HonestReporting Media BackSpin, 25. Januar 2011

Eine kurze Zusammenstellung über Sturm und Drang der palästinensischen  Dokumente, die im Guardian veröffentlicht wurden.

Elliott Abrams:

Drittens: was einige Zeitungen als „Angebote“ oder „Zustimmungen“ während der Verhandlungen 2007-2008 bezeichnen, sind weit weniger als das: in Wirklichkeit sind es einleitende Gespräche oder Bestrebungen, weit sind kleiner geschlossen werden, als tatsächlich häufig einleitende Prüfspitzen oder Bemühungen, die Gegenseite auszutesten. Israelis und Palästinenser erzielten, soweit die Blätter bis jetzt veröffentlichten, auf vielen Feldern niemals eine Vereinbarung bzw. man war weit davon entfernt. Häufig wird gesagt, dass „jeder weiß, wie eine endgültige Vereinbarung aussieht“, aber diese Dokumente widerlegen eindeutig diese Schlussfolgerung….

Robin Shepherd:

Dies ist absolut katastrophal, da es gleichzeitig zeigt, dass jeder, vom britischen Außenministerium über die BBC, die Europäische Kommission und die leidenschaftlich antiisraelische NGO-Community, eine Position eingenommen hatte, die wesentlich kompromissloser war, was „Siedlungen“ betraf als die palästinensische Führung selbst, und dass dieselbe palästinensische Führung akzeptiert hatte, dass die so genannten „Grenzen“ von 1967 – die Goldwährung für praktisch jede antiisraelische Polemik allerseits – für die Aussichten eines dauerhaften Friedens irrelevant ist.

Harry’s Place:

Dieses Leck bringt Israels Politiker keinesfalls in Verlegenheit.
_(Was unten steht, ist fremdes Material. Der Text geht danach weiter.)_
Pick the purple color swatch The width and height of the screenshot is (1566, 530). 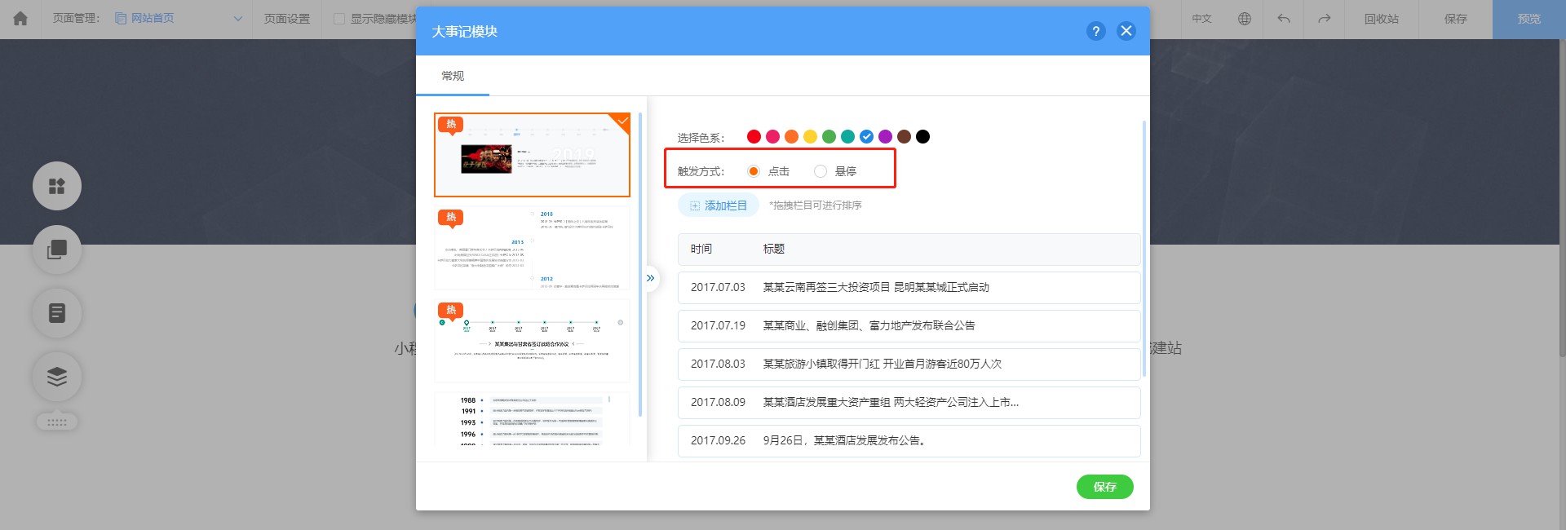point(885,137)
Das liegt daran, dass es keinen Widerspruch gibt zwischen dem, was israelische Politiker ihren Wählern sagen und dem, was sie hinter verschlossenen Türen verhandeln. Im Vergleich dazu besteht der Grund, dass dieses Leck jenen palästinensischen Politiker schadet, darin, dass es eine sehr große Distanz zwischen den palästinensischen Unterhändlern und besonnener diplomatischer Führung aufzeigt – und zwar darin, was sie privat äußern und was sie ihren (vereinzelten) Wählern öffentlich erklären.

Noah Pollak:

Aber der größte Verlierer in den Palästina-Dokumenten ist jemand, der zur fraglichen Zeit nicht einmal auf der Bühne agierte, nämlich Präsident Obama, der beschloss, israelische Siedlungen zum Kernstück des Friedensprozesses zu erklären. Die Dokumente zeigen, dass die einzigen Felder, auf denen die [beiden] Seiten einer Verhandlungslösung in der Kontroverse um die Siedlungen nahe kamen, die Akzeptanz von Landtausch war. Heute bestehen die Palästinenser auf Obamas Geheiß hin auf komplettes Einfrieren jeglicher Siedlungstätigkeit, bevor sie überhaupt weiterverhandeln – einschließlich der Gebiete, bei denen sie vor gerade mal zwei Jahren zustimmten, sie seien bereits de facto israelisch. Also drehte Obama auf diese Weise die Zeit zurück zu einem der wenigen Punkte relativer Übereinstimmung und Fortschritt zwischen beiden Seiten.

Melanie Phillips:

Wo auch immer die tatsächliche Wahrheit liegt: es scheint mir so, dass der Guardian sich überfressen hat. Entweder stimmt seine Haltung zum Inhalt der Dokumente – dann ist seine Analyse des Nahen Ostens seit Jahren komplett falsch gewesen; oder in seinem Wunsch Israel zu vernichten ist er einem monumentalen Betrug aufgesessen und diese Autoren konnten ihre Gier danach, Israel in der heutigen Morgenausgabe den Rest zu geben, nicht in Schach halten und offenbarten sich damit als Idioten.